Born on July 7, 1833, Rops is considered a pioneer of Belgian comics. He is best known today for his prints and drawings illustrating erotic and occult literature of the 1800s. He passed away in August 1898.
Rops is celebrated as an illustrator by publishers, authors, and poets of his time, and provided frontispieces and illustrations for Jules Barbey d’Aurevilly, Charles Baudelaire, Théophile Gautier, Voltaire, and more. He also produced oil paintings including landscapes, seascapes, and genre paintings.
Rops was born into a wealthy bourgeois family. When young, he progressed from working with student magazines to co-founding his own journal, The Uylenspiegel, a weekly artistic and literary satirical review to which he contributed one or two lithographs an issue. At the age of 24, he married the daughter of a wealthy magistrate and enjoyed the comfortable life of a country gentlemen for some years. Rops became estranged from his wife following scandals and extramarital affairs, and eventually lived in a throuple with the Duluc sisters.
Circa 1862, Rops became a restless experimenter with etching techniques. In later years, he co-invented a new soft ground varnish method dubbed the “Ropsenfosse”. He was invited to join Les XX or Les Vingt, a group of Belgian artists formed in 1883, which over the years included the likes of James Ensor, Fernand Khnopff, Anna Boch, Paul Signac and others.

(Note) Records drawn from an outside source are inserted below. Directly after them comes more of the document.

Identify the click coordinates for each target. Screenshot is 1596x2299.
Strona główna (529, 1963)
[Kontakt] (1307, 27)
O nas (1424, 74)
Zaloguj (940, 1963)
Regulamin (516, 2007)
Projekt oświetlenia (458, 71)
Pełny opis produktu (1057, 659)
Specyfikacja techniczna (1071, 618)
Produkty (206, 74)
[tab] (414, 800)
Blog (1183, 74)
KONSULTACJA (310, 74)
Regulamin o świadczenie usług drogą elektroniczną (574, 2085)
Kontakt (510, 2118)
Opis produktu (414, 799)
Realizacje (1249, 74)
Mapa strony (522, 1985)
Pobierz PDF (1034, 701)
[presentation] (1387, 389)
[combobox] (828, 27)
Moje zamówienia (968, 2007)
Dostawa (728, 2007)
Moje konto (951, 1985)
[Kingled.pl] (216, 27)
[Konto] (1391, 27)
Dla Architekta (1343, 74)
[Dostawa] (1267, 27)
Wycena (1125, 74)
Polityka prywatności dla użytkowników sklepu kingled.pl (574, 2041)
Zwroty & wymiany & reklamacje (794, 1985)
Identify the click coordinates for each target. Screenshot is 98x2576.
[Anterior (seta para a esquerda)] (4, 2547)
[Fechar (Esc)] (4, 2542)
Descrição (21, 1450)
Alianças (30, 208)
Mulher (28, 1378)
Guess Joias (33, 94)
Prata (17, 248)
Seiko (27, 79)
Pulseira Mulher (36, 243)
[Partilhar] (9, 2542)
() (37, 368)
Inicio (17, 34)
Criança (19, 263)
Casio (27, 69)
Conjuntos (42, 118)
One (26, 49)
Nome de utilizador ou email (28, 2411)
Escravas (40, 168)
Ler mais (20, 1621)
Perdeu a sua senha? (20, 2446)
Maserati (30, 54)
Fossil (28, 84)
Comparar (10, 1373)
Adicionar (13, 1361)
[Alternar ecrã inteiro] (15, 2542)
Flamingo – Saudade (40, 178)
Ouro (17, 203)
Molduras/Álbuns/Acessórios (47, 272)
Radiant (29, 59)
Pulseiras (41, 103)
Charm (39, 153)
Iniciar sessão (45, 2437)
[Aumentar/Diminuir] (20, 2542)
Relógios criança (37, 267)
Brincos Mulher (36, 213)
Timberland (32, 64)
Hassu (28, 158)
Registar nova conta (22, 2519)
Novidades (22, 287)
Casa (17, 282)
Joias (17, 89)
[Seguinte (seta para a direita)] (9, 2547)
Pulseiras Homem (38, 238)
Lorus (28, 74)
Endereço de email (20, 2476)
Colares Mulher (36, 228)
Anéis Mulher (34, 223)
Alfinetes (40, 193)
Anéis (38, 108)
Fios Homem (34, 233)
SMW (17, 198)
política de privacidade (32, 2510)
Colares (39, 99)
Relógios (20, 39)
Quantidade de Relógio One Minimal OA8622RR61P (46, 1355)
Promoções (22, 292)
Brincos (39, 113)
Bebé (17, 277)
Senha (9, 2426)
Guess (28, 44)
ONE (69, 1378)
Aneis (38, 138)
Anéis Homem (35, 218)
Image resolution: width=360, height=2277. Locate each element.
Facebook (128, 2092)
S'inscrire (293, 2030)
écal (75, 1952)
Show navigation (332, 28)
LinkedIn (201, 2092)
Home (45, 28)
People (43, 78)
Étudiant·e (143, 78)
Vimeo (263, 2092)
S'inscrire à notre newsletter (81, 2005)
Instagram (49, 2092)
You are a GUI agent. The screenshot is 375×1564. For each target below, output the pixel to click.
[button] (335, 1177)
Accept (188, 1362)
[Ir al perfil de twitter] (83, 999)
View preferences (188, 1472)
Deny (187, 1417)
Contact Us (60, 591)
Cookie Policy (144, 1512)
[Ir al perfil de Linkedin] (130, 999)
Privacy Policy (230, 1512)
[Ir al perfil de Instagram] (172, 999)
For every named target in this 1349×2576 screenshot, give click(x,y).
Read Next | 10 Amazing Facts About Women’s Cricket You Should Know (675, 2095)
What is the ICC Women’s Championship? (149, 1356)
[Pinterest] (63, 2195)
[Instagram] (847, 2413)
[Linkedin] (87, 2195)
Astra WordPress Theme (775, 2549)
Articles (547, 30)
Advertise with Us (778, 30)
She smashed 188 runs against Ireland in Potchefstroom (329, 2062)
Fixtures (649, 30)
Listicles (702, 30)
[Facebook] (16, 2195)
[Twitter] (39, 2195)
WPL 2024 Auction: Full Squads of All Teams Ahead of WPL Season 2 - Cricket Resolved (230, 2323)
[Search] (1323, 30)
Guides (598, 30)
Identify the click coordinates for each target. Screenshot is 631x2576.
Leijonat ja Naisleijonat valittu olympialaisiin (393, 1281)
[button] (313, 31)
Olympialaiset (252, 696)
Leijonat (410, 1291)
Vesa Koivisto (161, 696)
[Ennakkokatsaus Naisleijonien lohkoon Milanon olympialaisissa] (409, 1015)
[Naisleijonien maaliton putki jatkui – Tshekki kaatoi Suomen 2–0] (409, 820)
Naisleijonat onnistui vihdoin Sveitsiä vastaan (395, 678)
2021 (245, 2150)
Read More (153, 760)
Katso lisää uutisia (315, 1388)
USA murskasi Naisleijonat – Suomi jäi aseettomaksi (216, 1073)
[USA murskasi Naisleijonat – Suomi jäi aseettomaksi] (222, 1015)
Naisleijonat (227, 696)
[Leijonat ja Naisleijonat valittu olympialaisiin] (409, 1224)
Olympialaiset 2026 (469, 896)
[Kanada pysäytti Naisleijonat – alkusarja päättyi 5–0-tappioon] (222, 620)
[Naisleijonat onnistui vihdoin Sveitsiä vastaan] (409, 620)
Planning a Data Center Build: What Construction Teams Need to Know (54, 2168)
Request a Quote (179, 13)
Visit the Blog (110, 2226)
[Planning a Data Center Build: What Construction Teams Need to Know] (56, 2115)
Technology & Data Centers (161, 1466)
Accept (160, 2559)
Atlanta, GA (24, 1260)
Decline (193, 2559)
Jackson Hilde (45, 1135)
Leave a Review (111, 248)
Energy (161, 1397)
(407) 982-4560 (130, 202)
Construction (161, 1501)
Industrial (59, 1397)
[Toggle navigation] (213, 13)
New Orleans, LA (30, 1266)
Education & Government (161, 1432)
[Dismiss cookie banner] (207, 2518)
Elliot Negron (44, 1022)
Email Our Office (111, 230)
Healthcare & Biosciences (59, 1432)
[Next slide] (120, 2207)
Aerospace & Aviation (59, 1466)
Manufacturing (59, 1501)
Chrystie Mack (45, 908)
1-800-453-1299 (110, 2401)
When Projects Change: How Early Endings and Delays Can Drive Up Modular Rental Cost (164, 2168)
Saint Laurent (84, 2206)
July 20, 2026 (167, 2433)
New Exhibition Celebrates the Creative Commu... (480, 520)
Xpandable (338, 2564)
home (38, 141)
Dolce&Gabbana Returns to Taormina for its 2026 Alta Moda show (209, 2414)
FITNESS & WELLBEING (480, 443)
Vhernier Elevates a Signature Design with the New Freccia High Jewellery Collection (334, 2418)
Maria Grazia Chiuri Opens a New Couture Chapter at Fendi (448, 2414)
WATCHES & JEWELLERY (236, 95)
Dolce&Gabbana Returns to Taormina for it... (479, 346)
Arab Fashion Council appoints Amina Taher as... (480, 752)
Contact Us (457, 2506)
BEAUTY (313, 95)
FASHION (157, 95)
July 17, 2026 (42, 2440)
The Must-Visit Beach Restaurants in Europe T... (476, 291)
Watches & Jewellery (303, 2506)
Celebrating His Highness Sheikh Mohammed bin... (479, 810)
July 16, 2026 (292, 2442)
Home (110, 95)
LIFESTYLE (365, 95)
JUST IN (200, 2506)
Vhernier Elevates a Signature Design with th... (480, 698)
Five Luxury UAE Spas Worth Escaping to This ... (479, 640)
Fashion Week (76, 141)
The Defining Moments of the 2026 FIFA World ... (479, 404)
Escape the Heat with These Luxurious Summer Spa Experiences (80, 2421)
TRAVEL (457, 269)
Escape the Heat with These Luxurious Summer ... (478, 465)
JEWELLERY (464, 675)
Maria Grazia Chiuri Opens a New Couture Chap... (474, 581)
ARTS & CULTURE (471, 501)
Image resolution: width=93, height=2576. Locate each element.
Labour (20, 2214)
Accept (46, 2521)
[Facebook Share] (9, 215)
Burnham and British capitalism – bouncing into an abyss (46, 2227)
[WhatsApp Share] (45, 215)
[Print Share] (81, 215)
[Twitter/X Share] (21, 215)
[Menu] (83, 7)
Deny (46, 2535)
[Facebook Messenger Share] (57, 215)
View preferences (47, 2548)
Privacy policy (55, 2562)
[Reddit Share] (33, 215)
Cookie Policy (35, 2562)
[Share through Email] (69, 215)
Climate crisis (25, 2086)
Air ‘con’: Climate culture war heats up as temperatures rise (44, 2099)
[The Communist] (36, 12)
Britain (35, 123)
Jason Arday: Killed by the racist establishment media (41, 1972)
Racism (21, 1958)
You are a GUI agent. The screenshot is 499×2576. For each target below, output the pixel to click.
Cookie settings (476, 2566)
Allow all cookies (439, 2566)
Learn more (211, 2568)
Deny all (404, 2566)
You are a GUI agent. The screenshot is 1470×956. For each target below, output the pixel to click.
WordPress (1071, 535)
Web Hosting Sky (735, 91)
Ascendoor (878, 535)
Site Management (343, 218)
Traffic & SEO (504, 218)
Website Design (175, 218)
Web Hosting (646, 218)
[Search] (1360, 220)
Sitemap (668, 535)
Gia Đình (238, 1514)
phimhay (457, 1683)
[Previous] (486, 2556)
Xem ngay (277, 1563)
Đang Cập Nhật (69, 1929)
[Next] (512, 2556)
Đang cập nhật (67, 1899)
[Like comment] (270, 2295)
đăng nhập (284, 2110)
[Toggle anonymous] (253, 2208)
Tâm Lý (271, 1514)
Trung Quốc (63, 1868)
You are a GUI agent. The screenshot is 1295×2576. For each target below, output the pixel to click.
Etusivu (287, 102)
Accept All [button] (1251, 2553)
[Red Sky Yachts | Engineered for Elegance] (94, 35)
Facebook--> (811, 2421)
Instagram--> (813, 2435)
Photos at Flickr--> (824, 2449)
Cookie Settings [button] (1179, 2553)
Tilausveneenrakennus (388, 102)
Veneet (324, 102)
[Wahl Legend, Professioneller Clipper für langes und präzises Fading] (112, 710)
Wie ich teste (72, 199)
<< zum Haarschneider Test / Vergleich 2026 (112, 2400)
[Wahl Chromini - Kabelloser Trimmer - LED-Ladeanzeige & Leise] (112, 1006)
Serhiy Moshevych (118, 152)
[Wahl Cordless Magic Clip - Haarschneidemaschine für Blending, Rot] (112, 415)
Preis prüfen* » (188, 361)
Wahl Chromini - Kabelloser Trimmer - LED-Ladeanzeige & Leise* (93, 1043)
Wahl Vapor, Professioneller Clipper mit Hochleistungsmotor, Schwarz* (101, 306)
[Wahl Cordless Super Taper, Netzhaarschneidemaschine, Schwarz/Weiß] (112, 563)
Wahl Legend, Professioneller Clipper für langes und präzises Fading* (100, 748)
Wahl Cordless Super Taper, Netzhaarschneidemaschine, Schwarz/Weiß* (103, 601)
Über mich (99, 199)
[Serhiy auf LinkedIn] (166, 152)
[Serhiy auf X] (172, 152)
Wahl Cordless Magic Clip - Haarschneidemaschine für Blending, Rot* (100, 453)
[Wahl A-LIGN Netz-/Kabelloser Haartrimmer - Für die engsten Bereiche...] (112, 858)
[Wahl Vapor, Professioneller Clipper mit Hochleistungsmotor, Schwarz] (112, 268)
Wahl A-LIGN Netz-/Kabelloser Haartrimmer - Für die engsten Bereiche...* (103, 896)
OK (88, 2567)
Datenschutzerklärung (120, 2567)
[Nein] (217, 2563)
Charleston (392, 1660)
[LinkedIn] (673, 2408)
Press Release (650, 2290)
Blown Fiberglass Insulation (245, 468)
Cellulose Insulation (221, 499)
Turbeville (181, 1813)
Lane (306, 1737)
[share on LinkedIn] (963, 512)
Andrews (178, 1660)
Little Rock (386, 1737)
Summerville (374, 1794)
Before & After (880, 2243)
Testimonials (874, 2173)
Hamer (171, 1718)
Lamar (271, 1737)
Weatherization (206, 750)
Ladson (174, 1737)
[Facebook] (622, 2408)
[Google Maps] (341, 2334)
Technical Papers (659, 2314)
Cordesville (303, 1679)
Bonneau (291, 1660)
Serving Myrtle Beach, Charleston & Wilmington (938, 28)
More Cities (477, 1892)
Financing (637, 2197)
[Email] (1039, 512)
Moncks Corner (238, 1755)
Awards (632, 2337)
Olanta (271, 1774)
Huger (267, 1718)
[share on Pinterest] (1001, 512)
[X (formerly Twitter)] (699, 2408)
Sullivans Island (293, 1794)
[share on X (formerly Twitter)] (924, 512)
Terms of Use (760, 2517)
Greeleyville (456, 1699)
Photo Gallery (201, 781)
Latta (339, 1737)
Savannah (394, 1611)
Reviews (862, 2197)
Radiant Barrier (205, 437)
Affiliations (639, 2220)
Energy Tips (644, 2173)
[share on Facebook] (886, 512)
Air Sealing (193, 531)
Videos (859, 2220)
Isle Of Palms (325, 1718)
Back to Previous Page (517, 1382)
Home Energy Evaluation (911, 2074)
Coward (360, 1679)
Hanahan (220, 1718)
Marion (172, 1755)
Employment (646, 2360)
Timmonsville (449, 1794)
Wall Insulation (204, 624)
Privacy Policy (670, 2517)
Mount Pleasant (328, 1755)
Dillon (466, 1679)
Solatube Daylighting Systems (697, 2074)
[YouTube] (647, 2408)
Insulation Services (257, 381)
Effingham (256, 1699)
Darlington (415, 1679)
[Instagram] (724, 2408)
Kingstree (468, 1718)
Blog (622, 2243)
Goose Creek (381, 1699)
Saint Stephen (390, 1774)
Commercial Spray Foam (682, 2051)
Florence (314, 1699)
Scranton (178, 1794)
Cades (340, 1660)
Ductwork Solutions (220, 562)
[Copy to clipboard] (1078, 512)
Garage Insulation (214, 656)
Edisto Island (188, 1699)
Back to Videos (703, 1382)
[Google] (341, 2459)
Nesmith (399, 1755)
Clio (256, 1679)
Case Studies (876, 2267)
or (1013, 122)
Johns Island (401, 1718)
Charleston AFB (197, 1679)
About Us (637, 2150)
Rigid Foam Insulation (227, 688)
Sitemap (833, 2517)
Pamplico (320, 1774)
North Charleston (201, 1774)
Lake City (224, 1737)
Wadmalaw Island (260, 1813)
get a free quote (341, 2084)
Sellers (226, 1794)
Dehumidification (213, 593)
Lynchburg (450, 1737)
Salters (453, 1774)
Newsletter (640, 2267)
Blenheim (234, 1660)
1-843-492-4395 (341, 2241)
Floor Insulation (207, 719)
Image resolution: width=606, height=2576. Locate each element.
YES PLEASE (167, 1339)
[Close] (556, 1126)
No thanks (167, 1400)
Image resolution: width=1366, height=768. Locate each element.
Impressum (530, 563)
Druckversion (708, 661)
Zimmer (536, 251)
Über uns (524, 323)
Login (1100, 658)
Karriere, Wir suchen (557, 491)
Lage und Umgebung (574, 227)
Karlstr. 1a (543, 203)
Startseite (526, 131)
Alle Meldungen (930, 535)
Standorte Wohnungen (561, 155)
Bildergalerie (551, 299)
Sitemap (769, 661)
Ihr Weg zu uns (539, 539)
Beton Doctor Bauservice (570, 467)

Some of his critics dismiss him as a novel, 19th-century illustrator/pornographer, but others look beyond the erotica and write of him respectfully. Wikipedia writes: “Rops was a prolific and versatile artist. In addition to works of fine art depicting genre subjects, still-life, landscapes, decadent nightlife, eroticism, and iconic symbolist works like Pornocrates, he produced hundreds of comics, caricatures, book illustrations, and even an occasional advertisement. His style could sway from realism, to symbolism, and at times even touch on romanticism and impressionism.”